**What to do**
Output the material below verbatim, line for line, and omit the pictures.

>>>>

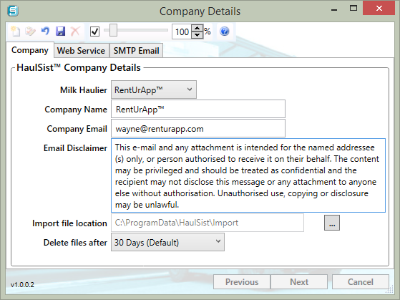The image size is (400, 300).
Task: Decrease percentage with the down spinner arrow
Action: [x=197, y=35]
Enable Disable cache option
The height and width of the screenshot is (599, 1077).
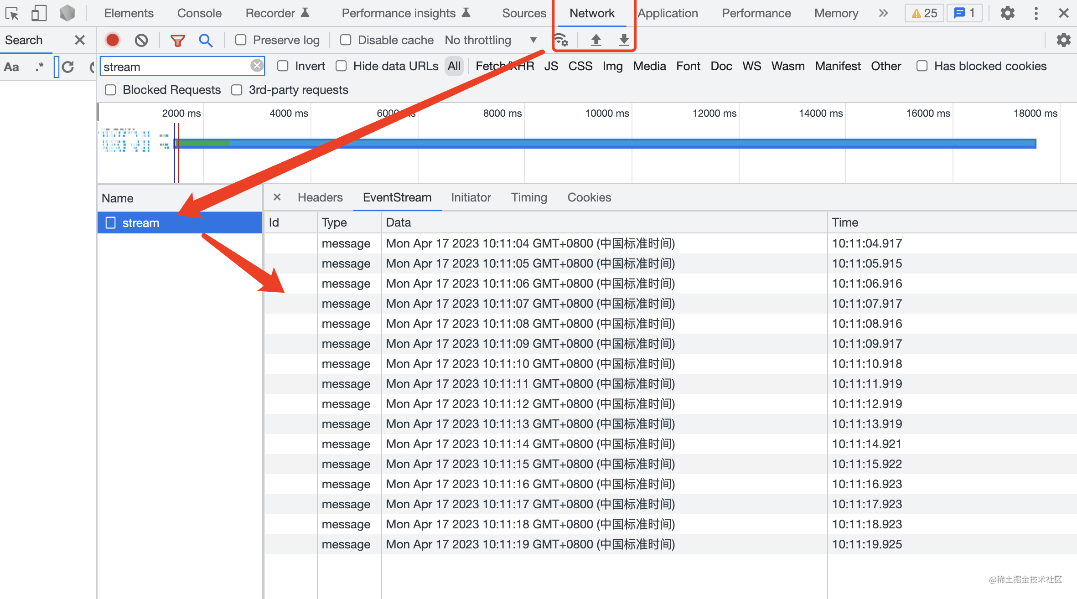(x=345, y=40)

<<<<

**Task output**
The image size is (400, 300).
Task: Decrease percentage with the down spinner arrow
Action: [x=197, y=35]
Enable Disable cache option
The height and width of the screenshot is (599, 1077).
(x=345, y=40)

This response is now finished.